David Smith at the Revolutions blog posted a nice presentation on “big data” (oh, how I dislike that term). It is a nice piece of work and the Revolution guys managed to process a large amount of records, starting with a download of 70GB and ending up with a series of linear regressions.
I’ve spent the last two weeks traveling (including a visit to the trial below) and finishing marking for the semester, which has somewhat affected my perception on dealing with large amounts of data. The thing is that dealing with hotel internet caps (100MB) or even with my lowly home connection monthly cap (5GB) does get one thinking… Would I spend several months of internet connection just downloading data so I could graph and plot some regression lines for 110 data points? Or does it make sense to run a linear regression with two predictors using 100 million records?

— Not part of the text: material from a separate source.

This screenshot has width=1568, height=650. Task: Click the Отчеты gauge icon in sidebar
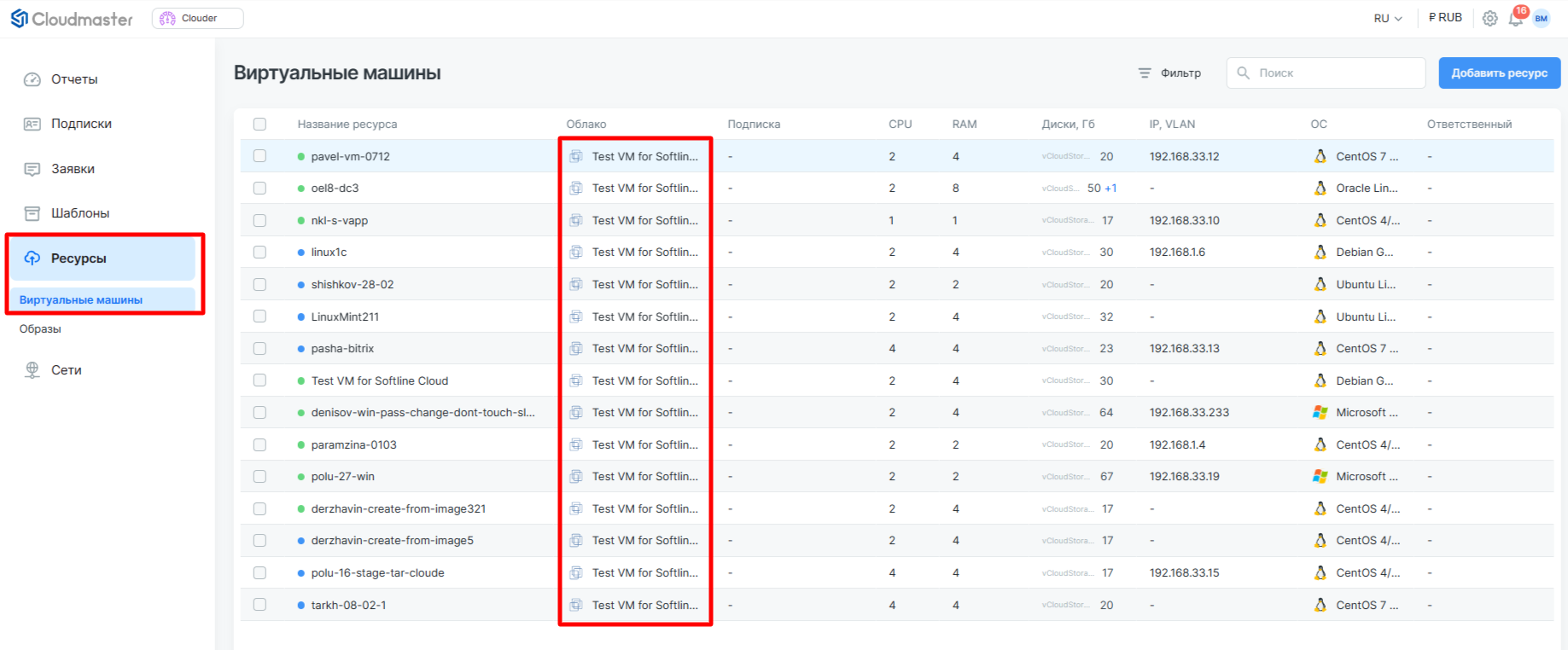(32, 79)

My basic question is why would I want to deal with all those 100 million records directly in R? Wouldn’t it make much more sense to reduce the data to a meaningful size using the original database, up there in the cloud, and download the reduced version to continue an in-depth analysis? There are packages to query external databases (ROracle, RMySQL, RODBC, …, pick your poison), we can sample to explore the dataset, etc.
We can deal with a rather large dataset in our laptop but is it the best that we can do to deal with the underlying modeling problem? Just wondering.
Gratuitous picture of generic Pinus radiata breeding trial in Northern Tasmania.